待完成任务
[1] 根据阅读文本回答:
(a) 文中作为业务特征举出的“标准体重”按什么公式计算?
(b) 括号里说 Word2vec 是在重建什么?
(c) Word Embedding 可以被用来寻找什么样的词?
[2] 逐字抄写阅读文本中的一段:从含有“确实,上分是现象,但背后却是”的地方开始,抄到“计算相似的词:Word Embedding可以被用来寻找与某个词相近的词。”为止。

*** 阅读文本 ***

确实,上分是现象,但背后却是对整体数据的考虑,上述的统计特征、业务特征等也都是考虑了数据的整体性,但是却难免忽略了数据间的关系。举个例子,对于所有人的年龄特征,如果仅做一些统计特征如平均值、最值,业务特征如标准体重=体重/年龄等,这些都是人为理解的。那将这些特征想象成一个个词,并将所有数据(或同一组数据)的这些词组合当成一篇文章来考虑,是不是就可以得到一些额外的规律,即特征。

个人理解:将特征和特征群之间的关系作为新的特征 (Word2vec就是在重建词的语言上下文)

word2vec的使用场景

目前为止,Word Embedding可以用到特征生成,文件聚类,文本分类和自然语言处理等任务,例如:

计算相似的词:Word Embedding可以被用来寻找与某个词相近的词。

*** 数据集内容 ***

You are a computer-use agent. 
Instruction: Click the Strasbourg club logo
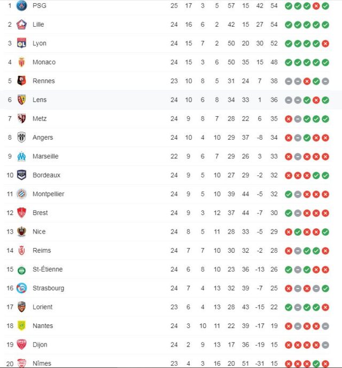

***

结果
[1]
(a) 标准体重=体重/年龄
(b) 词的语言上下文
(c) 与某个词相近的词

[2]
确实,上分是现象,但背后却是对整体数据的考虑,上述的统计特征、业务特征等也都是考虑了数据的整体性,但是却难免忽略了数据间的关系。举个例子,对于所有人的年龄特征,如果仅做一些统计特征如平均值、最值,业务特征如标准体重=体重/年龄等,这些都是人为理解的。那将这些特征想象成一个个词,并将所有数据(或同一组数据)的这些词组合当成一篇文章来考虑,是不是就可以得到一些额外的规律,即特征。

个人理解:将特征和特征群之间的关系作为新的特征 (Word2vec就是在重建词的语言上下文)

word2vec的使用场景

目前为止,Word Embedding可以用到特征生成,文件聚类,文本分类和自然语言处理等任务,例如:

计算相似的词:Word Embedding可以被用来寻找与某个词相近的词。